TRECHO:
* * * * * * * * *
Na véspera do julgamento sobre prisões de condenados em segunda instância, ganha força no STF (Supremo Tribunal Federal) o chamado caminho do meio. Nesse cenário, não seria definido como marco temporal para o início do cumprimento da pena nem a segunda instância, nem o trânsito em julgado – ou seja, o fim da análise de todos os recursos judiciais possíveis. A solução seria prender os réus depois da condenação confirmada pelo STJ (Superior Tribunal de Justiça). Se essa tese for vitoriosa, o ex-presidente Luiz Inácio Lula da Silva continuaria preso. As informações são do jornal O Globo.

A alternativa intermediária reapareceu diante de um possível impasse. O mais provável é que não haja a maioria de seis ministros nem no time da segunda instância, nem no time do trânsito em julgado. O presidente da Corte, Dias Toffoli, que é o último a votar, já defendeu em outras ocasiões o julgamento de recurso pelo STJ como condição para o início do cumprimento da pena.
* * * * * * * * *
INSTRUÇÕES:
**A)** Responda com base na notícia sobre o julgamento no STF:
(i) No chamado caminho do meio, depois de qual condenação os réus seriam presos?
(ii) Qual jornal é apontado como fonte das informações?
(iii) Quem é o último ministro a votar?
**B)** Copie da notícia, sem nenhuma alteração, o trecho que vai de "A alternativa intermediária" até "cumprimento da pena.".
As linhas que vêm depois são um material à parte, independente da notícia.

DADOS BRUTOS:
* * * * * * * * *
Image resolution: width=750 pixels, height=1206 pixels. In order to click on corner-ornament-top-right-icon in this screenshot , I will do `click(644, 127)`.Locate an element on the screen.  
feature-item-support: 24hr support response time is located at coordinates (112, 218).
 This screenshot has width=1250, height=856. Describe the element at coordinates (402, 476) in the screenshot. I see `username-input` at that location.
* * * * * * * * *
RESPOSTAS DO EXERCÍCIO:
**A)**
(i) Depois da condenação confirmada pelo STJ (Superior Tribunal de Justiça).
(ii) O jornal O Globo.
(iii) O presidente da Corte, Dias Toffoli.

**B)**
A alternativa intermediária reapareceu diante de um possível impasse. O mais provável é que não haja a maioria de seis ministros nem no time da segunda instância, nem no time do trânsito em julgado. O presidente da Corte, Dias Toffoli, que é o último a votar, já defendeu em outras ocasiões o julgamento de recurso pelo STJ como condição para o início do cumprimento da pena.